J'étais déjà saoule, c'était trop tard. J'ai haussé les épaules, assommant Hyunjin au menton qui s'est dramatiquement écroulé sur les jambes de Felix. Ça nous a fait rire, je me suis excusée. Puis brusquement, le garçon indigo a débarqué sur la terrasse au pas de course, une sorte de boîte à chaussures dans les bras. Sorte, parce que le couvercle avait été scotché d'une manière horriblement grossière et que deux trous ridiculement gros — suffisamment pour qu'on y passe la main sans difficulté — avaient été découpés dans le carton. Il a balancé la boîte à Seungmin qui a manqué de se la prendre en plein visage et il s'est enfui à l'autre bout du jardin en hurlant « cachez-la ! ».
En vitesse, Jeongin a attrapé la robe de Suyeon qui trainait sur la plage, a emballé la boîte avec et l'a fourrée derrière le pouf de Seungmin.
— HAN JISUNG ! a rugi Minho en traversant le rail de la baie vitrée avant de courir après le garçon indigo. RETIRE CE BOUT DE PAPIER DE SUITE !

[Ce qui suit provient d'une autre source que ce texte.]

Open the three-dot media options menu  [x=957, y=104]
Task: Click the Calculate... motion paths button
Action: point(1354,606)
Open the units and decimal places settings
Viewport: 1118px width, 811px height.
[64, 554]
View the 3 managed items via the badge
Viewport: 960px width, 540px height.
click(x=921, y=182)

— Sympa pour ma robe Innie... a grogné la jeune fille.
Chaeryeong lui a donné un petit coup de coude pour la dérider. Lia est arrivée peu après et s'est décapsulée une petite bouteille de soju. Minho a traîné Jisung par l'oreille jusqu'à nous. Le garçon indigo a strictement refusé de retirer le papier en question. Je crois qu'à part mon frère et Lia, personne ne savait de quoi ils parlaient.
— Bon ! Lia a claqué dans ses mains. Je vais vous expliquer le but du jeu, mais avant, trinquons !
On a tous levé nos gobelets face au ciel. Felix a manqué de tomber du pouf, renversant un peu de sa boisson sur le carrelage gris. Changbin l'a rattrapé par les hanches et le blondinet a fini par s'assoir entre ses jambes. Si nous étions tous déjà plutôt amochés par l'alcool, je pense que Changbin ne contrôlait même plus ce qu'il faisait. Peut-être qu'il s'en rendait compte, mais il a fait comme si de rien n'était et s'est contenté d'accueillir le corps de Felix contre lui.
— SANTÉ !
On s'est tous mis à crier. Je ne m'étais jamais sentie aussi bien. Je me sentais normale. J'ai embrassé la joue de mon frère sur un coup de tête. C'était le genre de geste affectueux que nous avions rarement l'un pour l'autre pourtant, ce soir-là, j'aurai pu pleurer tellement j'étais heureuse d'être là avec lui, avec eux. Alors je l'ai remercié, d'un « merci » rapide et glissé dans son oreille pendant que Lia commençait ses explications. Il a haussé les sourcils et m'a donné un coup d'épaule en riant. J'ai manqué de tomber à la renverse sur Yuna qui s'est mise à rire.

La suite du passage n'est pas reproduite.